# Supplied material

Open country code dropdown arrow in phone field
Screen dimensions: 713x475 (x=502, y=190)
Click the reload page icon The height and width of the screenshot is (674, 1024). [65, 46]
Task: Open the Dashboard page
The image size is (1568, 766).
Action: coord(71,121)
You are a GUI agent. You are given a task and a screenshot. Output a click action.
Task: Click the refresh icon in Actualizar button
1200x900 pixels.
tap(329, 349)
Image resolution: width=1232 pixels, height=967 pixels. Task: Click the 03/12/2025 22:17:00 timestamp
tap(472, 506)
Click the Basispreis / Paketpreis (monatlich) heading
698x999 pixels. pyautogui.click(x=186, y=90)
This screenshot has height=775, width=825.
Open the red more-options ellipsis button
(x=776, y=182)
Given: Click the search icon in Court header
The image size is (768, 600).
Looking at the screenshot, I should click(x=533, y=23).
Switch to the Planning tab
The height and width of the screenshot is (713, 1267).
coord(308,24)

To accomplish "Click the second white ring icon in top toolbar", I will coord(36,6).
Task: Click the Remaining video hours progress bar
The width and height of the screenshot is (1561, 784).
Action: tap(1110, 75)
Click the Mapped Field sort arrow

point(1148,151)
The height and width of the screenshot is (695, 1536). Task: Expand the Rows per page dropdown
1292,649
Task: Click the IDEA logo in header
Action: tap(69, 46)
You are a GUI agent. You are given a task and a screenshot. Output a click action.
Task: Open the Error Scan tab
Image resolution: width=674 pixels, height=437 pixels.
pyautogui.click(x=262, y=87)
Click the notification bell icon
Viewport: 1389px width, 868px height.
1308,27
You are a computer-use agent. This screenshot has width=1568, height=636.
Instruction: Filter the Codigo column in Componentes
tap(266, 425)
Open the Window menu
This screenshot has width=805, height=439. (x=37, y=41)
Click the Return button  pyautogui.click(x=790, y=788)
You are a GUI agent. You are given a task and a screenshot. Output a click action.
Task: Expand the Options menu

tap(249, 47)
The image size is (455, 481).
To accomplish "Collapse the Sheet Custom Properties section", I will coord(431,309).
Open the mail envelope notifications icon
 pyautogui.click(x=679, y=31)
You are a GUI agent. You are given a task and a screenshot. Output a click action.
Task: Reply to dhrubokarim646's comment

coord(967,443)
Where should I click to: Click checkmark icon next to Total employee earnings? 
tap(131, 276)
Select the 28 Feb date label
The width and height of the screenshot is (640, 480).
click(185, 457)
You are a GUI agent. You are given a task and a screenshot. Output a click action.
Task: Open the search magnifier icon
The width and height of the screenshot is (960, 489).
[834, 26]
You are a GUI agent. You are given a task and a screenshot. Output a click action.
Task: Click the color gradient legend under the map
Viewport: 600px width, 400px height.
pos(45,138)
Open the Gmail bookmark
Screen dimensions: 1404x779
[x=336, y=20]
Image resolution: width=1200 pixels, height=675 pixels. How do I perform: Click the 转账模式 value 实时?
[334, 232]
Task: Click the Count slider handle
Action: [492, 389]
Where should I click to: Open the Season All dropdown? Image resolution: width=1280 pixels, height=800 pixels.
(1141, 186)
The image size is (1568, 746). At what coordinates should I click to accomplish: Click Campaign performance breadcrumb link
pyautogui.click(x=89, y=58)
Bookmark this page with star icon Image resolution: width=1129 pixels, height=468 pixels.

# What the task requires
In the entries above, find every line holding the word "will" and copy it out.

# Completed exercise
To accomplish "Click the second white ring icon in top toolbar", I will coord(36,6).
To accomplish "Collapse the Sheet Custom Properties section", I will coord(431,309).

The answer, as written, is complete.